Working at Columbia proved to be stimulating. There were stimulations from many directions. There was Jim Heckman, Stanley Wellisz, Peter Passell, Lowell Harris, the wonderful philosopher Sidney Morgenbesser, the splendid sociologists Robert Merton and Harriet Zuckerman, and others at Columbia. Arnold Collery, a teacher of mine at Amherst, became Dean at Columbia.
In the environment at Columbia and elsewhere – New York City, Paris, Amsterdam, Rome, Rio, Buenos Aires and Mannheim – I developed and branched out in the ‘70s to work on economic justice as conceived by John Rawls and on altruism, encouraged by Tom Nagel. In the ‘80s I wrote my textbook Political Economy, then I discussed the transmission abroad of fiscal stimulus at home. In the ‘90s I wrote Structural Slumps with my research team – a sort of Keynes vs. Hayek – and then Rewarding Work – a sign of the future.
The Festschrift for me in 2001 brought a hundred mostly-macro economists from around the world to Columbia to make presentations in my honor. The organizers were Roman Frydman at NYU and Philippe Aghion at Harvard along with Joe Stiglitz and Michael Woodford, both at Columbia. It was a stupendous event for me and Columbia too. So was my Nobel in 2006.
What came next was Mass Flourishing in 2013 with its theory of indigenous innovation (in contrast to the exogenous innovation of Schumpeter and Solow) and the sequel Dynamism with its battery of statistical tests – all devised and executed by Columbia PhD’s in economics – Raicho Bojilov, Hian Teck Hoon and Gylfi Zoega. (Columbia won, the German Historical School lost!)

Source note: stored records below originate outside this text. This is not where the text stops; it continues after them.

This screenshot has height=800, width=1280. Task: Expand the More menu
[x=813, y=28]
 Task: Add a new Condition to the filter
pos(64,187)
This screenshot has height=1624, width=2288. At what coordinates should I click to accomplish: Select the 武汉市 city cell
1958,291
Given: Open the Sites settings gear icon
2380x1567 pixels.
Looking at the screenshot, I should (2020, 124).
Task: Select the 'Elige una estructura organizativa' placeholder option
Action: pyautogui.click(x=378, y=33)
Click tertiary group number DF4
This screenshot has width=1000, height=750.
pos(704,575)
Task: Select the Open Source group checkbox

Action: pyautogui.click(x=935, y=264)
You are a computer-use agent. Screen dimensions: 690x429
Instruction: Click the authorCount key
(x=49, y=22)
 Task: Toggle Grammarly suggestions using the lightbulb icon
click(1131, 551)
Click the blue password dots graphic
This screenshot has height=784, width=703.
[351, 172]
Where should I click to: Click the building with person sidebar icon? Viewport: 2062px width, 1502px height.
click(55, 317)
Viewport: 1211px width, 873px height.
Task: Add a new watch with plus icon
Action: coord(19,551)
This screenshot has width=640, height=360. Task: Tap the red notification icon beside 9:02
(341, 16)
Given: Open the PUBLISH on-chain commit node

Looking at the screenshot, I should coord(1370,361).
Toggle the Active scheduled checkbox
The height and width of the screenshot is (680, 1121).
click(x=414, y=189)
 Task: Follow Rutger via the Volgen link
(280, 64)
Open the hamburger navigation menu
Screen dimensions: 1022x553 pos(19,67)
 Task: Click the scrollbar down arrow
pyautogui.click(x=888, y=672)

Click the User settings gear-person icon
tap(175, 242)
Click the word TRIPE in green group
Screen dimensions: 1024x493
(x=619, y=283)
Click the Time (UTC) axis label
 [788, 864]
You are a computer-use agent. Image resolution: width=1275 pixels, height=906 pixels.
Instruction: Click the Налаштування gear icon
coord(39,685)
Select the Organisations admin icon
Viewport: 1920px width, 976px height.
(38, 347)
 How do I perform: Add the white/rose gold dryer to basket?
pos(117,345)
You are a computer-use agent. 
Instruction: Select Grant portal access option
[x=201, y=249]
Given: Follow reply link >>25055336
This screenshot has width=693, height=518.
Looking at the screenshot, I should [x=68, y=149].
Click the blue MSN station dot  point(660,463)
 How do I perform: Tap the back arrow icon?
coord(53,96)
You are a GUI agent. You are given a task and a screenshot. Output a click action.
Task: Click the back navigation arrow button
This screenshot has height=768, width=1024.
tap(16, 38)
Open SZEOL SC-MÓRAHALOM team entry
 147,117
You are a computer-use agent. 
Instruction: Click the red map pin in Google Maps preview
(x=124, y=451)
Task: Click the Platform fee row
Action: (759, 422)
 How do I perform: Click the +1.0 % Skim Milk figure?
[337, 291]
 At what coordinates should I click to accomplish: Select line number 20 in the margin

Back in 2000 Roman Frydman and I envisioned the Center on Capitalism and Society, which – with help from Andrzej Rapacynski, Glenn Hubbard and others – opened in 2001 and is now recognized around the world. We had a conference with Common Good last week and are having on September 18 our 20th annual conference. It is bringing stars from around the world!
I was very happy when in December 2021 the Trustees agreed the Center may continue in its present space in 2022-2023 with the possibility of an extension to 2024. I am fortunate that I am able to go on doing the work I love.
I can’t express adequately my gratitude for all Columbia has done for me.